Raríssimas quer resposta do governo para mais de 90 utentes
Executivo recusou último apoio financeiro à instituição.
O presidente da Associação Raríssimas quer saber qual o plano do governo depois de ter recusado o apoio financeiro à instituição. Fernando Ferreira Alves alerta que estão em causa mais de 90 utentes e mais de 100 funcionários numa "associação que presta cuidados únicos no país".
A Rarissimas pediu um último apoio de 1,1 milhões de euros, em grande parte destinados ao equilíbrio financeiro da instituição, mas foi rejeitado pelo governo. O MInistério do Trabalho alega que a Associação não deu garantias de equilibrio financeiro, no plano de reestruturação que entregou. O reponsável da Raríssimas quer saber com vão, agora, ser ajudados e ter uma resposta.
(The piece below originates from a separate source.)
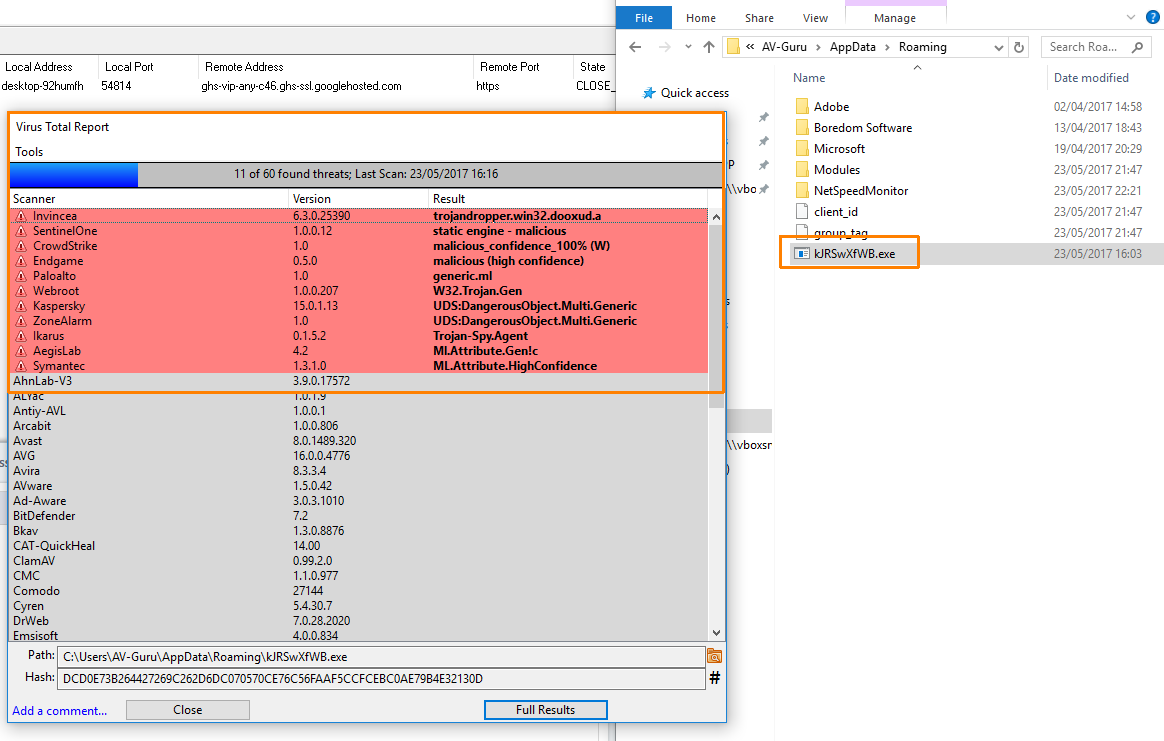The image size is (1164, 741).
Task: Open the Tools menu in Virus Total Report
Action: pyautogui.click(x=29, y=152)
O jornal online Observador escreve que o executivo entendeu que o plano de reestruturação da Raríssimas “não dava garantias”. A associação já tinha recebido entre 2011 e 2023 sete apoios, no total de 1,4 milhões de euros. Adianta ainda que o Governo considerou que as transferências do Fundo de Socorro Social que têm sido feitas, à associação, não têm funcionado como um apoio para o equilíbrio financeiro, mas sim como uma espécie de conta corrente, para injetar liquidez na Raríssimas, o que coloca em causa o objetivo do Fundo de Socorro Social, de dar resposta a situações pontuais de emergência no sector das Instituições Particulares de Solidariedade Social (IPSS).
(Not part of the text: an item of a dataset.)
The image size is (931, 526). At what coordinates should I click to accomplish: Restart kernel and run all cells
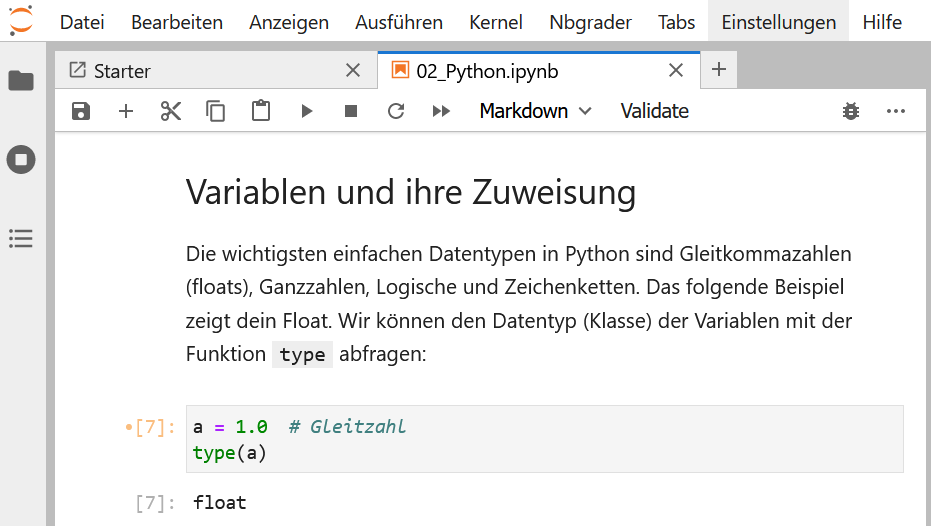tap(441, 111)
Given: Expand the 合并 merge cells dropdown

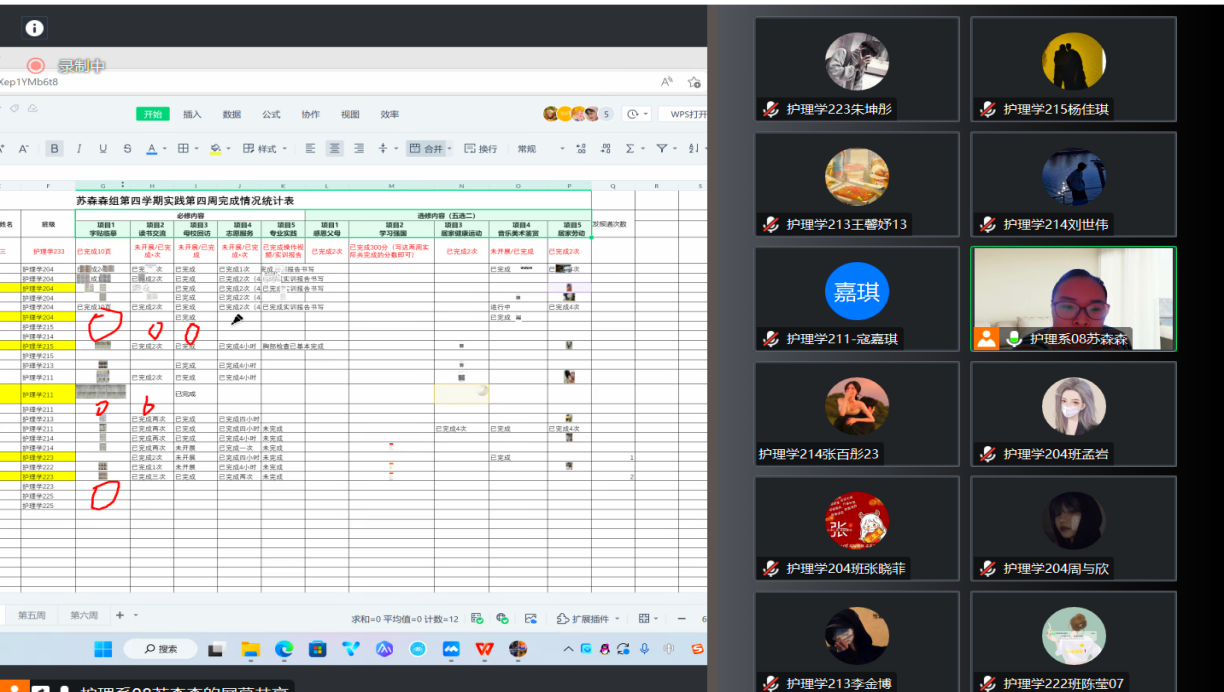Looking at the screenshot, I should [449, 149].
É ainda referido pelo Observador que o Governo tem em curso uma inspeção, através do Ministério do Trabalho, Solidariedade e Segurança Social, tutelado por Maria Ramalho, que tem como objetivo avaliar os pedidos que foram feitos pela Raríssimas no âmbito do Fundo de Socorro Social, tendo em conta a persistência no pedido de apoios por parte da associação.